● **SHORT TASK**:
Turn the material below into a JSON list of strings with one string per line, leaving out blank lines.

(Extracted records)

────────────────────────────────────────

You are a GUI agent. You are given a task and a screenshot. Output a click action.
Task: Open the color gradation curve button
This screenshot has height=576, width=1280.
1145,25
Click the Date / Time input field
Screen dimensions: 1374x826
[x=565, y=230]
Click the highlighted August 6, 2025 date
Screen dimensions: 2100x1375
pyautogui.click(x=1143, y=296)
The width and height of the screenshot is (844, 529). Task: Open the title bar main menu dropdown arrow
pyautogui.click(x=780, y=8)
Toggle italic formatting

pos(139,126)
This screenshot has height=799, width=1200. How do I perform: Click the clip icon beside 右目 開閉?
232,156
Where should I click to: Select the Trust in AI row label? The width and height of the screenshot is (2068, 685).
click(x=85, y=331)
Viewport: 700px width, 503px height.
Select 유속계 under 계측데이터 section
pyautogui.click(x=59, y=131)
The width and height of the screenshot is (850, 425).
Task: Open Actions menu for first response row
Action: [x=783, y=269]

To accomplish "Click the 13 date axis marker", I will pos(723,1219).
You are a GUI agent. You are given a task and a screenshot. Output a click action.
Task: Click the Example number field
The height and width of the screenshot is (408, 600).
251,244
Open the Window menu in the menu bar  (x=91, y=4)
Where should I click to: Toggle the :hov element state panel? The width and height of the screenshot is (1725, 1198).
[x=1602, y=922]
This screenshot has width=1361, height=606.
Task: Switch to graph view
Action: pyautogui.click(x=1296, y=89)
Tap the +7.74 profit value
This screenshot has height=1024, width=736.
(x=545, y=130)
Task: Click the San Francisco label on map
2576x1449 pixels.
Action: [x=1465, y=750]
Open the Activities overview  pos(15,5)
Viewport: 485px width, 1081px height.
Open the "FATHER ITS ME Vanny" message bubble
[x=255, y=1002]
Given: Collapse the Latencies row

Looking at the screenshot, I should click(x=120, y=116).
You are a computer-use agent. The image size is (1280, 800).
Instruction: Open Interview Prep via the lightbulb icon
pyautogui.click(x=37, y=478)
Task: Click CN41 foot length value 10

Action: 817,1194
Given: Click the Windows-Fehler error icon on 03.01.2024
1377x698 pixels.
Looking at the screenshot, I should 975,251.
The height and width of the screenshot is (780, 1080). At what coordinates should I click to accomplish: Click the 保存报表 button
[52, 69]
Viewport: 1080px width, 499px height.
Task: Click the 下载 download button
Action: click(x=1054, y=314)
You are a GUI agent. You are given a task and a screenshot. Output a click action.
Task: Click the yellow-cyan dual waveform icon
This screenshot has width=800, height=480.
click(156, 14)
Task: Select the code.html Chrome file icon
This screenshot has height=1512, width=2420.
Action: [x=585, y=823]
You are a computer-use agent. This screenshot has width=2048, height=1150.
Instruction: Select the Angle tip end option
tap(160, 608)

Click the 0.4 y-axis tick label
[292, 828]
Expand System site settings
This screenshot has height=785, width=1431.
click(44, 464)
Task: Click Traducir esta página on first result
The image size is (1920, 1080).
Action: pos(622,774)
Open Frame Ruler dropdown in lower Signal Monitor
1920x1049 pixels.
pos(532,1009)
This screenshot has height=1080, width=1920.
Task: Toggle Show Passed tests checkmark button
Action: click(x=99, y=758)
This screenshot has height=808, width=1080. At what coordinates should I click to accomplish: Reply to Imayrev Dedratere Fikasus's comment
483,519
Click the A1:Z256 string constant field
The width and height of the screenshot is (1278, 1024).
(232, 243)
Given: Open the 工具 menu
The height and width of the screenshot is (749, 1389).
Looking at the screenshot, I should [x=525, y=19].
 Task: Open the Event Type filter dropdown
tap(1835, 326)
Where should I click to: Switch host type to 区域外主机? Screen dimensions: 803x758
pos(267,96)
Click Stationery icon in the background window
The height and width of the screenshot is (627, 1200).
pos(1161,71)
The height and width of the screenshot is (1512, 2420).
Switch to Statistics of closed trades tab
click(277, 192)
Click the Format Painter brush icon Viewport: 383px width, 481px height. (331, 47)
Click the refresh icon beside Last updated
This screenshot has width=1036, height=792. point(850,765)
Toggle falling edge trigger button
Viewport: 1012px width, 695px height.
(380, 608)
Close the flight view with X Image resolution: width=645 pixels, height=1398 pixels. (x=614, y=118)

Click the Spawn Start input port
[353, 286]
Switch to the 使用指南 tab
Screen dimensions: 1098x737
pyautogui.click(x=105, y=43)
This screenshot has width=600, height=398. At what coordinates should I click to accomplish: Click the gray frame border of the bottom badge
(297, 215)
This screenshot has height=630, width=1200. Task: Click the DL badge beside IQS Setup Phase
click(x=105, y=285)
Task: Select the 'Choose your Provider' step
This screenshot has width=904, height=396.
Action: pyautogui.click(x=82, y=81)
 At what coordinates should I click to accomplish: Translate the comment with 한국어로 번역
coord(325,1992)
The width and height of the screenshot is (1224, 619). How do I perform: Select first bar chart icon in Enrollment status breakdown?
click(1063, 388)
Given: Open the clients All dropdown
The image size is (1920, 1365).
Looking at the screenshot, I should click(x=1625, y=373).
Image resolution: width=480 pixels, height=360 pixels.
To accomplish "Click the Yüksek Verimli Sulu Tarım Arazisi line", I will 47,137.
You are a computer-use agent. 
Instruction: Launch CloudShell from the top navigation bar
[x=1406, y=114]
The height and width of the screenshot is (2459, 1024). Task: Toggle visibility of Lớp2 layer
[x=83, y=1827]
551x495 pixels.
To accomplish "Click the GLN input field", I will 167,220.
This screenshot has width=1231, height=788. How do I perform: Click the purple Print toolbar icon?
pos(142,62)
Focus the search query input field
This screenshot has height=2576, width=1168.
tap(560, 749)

────────────────────────────────────────

● **FULL RESPONSE**:
[
  "You are a GUI agent. You are given a task and a screenshot. Output a click action.",
  "Task: Open the color gradation curve button",
  "This screenshot has height=576, width=1280.",
  "1145,25",
  "Click the Date / Time input field",
  "Screen dimensions: 1374x826",
  "[x=565, y=230]",
  "Click the highlighted August 6, 2025 date",
  "Screen dimensions: 2100x1375",
  "pyautogui.click(x=1143, y=296)",
  "The width and height of the screenshot is (844, 529). Task: Open the title bar main menu dropdown arrow",
  "pyautogui.click(x=780, y=8)",
  "Toggle italic formatting",
  "pos(139,126)",
  "This screenshot has height=799, width=1200. How do I perform: Click the clip icon beside 右目 開閉?",
  "232,156",
  "Where should I click to: Select the Trust in AI row label? The width and height of the screenshot is (2068, 685).",
  "click(x=85, y=331)",
  "Viewport: 700px width, 503px height.",
  "Select 유속계 under 계측데이터 section",
  "pyautogui.click(x=59, y=131)",
  "The width and height of the screenshot is (850, 425).",
  "Task: Open Actions menu for first response row",
  "Action: [x=783, y=269]",
  "To accomplish \"Click the 13 date axis marker\", I will pos(723,1219).",
  "You are a GUI agent. You are given a task and a screenshot. Output a click action.",
  "Task: Click the Example number field",
  "The height and width of the screenshot is (408, 600).",
  "251,244",
  "Open the Window menu in the menu bar  (x=91, y=4)",
  "Where should I click to: Toggle the :hov element state panel? The width and height of the screenshot is (1725, 1198).",
  "[x=1602, y=922]",
  "This screenshot has width=1361, height=606.",
  "Task: Switch to graph view",
  "Action: pyautogui.click(x=1296, y=89)",
  "Tap the +7.74 profit value",
  "This screenshot has height=1024, width=736.",
  "(x=545, y=130)",
  "Task: Click the San Francisco label on map",
  "2576x1449 pixels.",
  "Action: [x=1465, y=750]",
  "Open the Activities overview  pos(15,5)",
  "Viewport: 485px width, 1081px height.",
  "Open the \"FATHER ITS ME Vanny\" message bubble",
  "[x=255, y=1002]",
  "Given: Collapse the Latencies row",
  "Looking at the screenshot, I should click(x=120, y=116).",
  "You are a computer-use agent. The image size is (1280, 800).",
  "Instruction: Open Interview Prep via the lightbulb icon",
  "pyautogui.click(x=37, y=478)",
  "Task: Click CN41 foot length value 10",
  "Action: 817,1194",
  "Given: Click the Windows-Fehler error icon on 03.01.2024",
  "1377x698 pixels.",
  "Looking at the screenshot, I should 975,251.",
  "The height and width of the screenshot is (780, 1080). At what coordinates should I click to accomplish: Click the 保存报表 button",
  "[52, 69]",
  "Viewport: 1080px width, 499px height.",
  "Task: Click the 下载 download button",
  "Action: click(x=1054, y=314)",
  "You are a GUI agent. You are given a task and a screenshot. Output a click action.",
  "Task: Click the yellow-cyan dual waveform icon",
  "This screenshot has width=800, height=480.",
  "click(156, 14)",
  "Task: Select the code.html Chrome file icon",
  "This screenshot has height=1512, width=2420.",
  "Action: [x=585, y=823]",
  "You are a computer-use agent. This screenshot has width=2048, height=1150.",
  "Instruction: Select the Angle tip end option",
  "tap(160, 608)",
  "Click the 0.4 y-axis tick label",
  "[292, 828]",
  "Expand System site settings",
  "This screenshot has height=785, width=1431.",
  "click(44, 464)",
  "Task: Click Traducir esta página on first result",
  "The image size is (1920, 1080).",
  "Action: pos(622,774)",
  "Open Frame Ruler dropdown in lower Signal Monitor",
  "1920x1049 pixels.",
  "pos(532,1009)",
  "This screenshot has height=1080, width=1920.",
  "Task: Toggle Show Passed tests checkmark button",
  "Action: click(x=99, y=758)",
  "This screenshot has height=808, width=1080. At what coordinates should I click to accomplish: Reply to Imayrev Dedratere Fikasus's comment",
  "483,519",
  "Click the A1:Z256 string constant field",
  "The width and height of the screenshot is (1278, 1024).",
  "(232, 243)",
  "Given: Open the 工具 menu",
  "The height and width of the screenshot is (749, 1389).",
  "Looking at the screenshot, I should [x=525, y=19].",
  " Task: Open the Event Type filter dropdown",
  "tap(1835, 326)",
  "Where should I click to: Switch host type to 区域外主机? Screen dimensions: 803x758",
  "pos(267,96)",
  "Click Stationery icon in the background window",
  "The height and width of the screenshot is (627, 1200).",
  "pos(1161,71)",
  "The height and width of the screenshot is (1512, 2420).",
  "Switch to Statistics of closed trades tab",
  "click(277, 192)",
  "Click the Format Painter brush icon Viewport: 383px width, 481px height. (331, 47)",
  "Click the refresh icon beside Last updated",
  "This screenshot has width=1036, height=792. point(850,765)",
  "Toggle falling edge trigger button",
  "Viewport: 1012px width, 695px height.",
  "(380, 608)",
  "Close the flight view with X Image resolution: width=645 pixels, height=1398 pixels. (x=614, y=118)",
  "Click the Spawn Start input port",
  "[353, 286]",
  "Switch to the 使用指南 tab",
  "Screen dimensions: 1098x737",
  "pyautogui.click(x=105, y=43)",
  "This screenshot has width=600, height=398. At what coordinates should I click to accomplish: Click the gray frame border of the bottom badge",
  "(297, 215)",
  "This screenshot has height=630, width=1200. Task: Click the DL badge beside IQS Setup Phase",
  "click(x=105, y=285)",
  "Task: Select the 'Choose your Provider' step",
  "This screenshot has width=904, height=396.",
  "Action: pyautogui.click(x=82, y=81)",
  " At what coordinates should I click to accomplish: Translate the comment with 한국어로 번역",
  "coord(325,1992)",
  "The width and height of the screenshot is (1224, 619). How do I perform: Select first bar chart icon in Enrollment status breakdown?",
  "click(1063, 388)",
  "Given: Open the clients All dropdown",
  "The image size is (1920, 1365).",
  "Looking at the screenshot, I should click(x=1625, y=373).",
  "Image resolution: width=480 pixels, height=360 pixels.",
  "To accomplish \"Click the Yüksek Verimli Sulu Tarım Arazisi line\", I will 47,137.",
  "You are a computer-use agent. ",
  "Instruction: Launch CloudShell from the top navigation bar",
  "[x=1406, y=114]",
  "The height and width of the screenshot is (2459, 1024). Task: Toggle visibility of Lớp2 layer",
  "[x=83, y=1827]",
  "551x495 pixels.",
  "To accomplish \"Click the GLN input field\", I will 167,220.",
  "This screenshot has width=1231, height=788. How do I perform: Click the purple Print toolbar icon?",
  "pos(142,62)",
  "Focus the search query input field",
  "This screenshot has height=2576, width=1168.",
  "tap(560, 749)"
]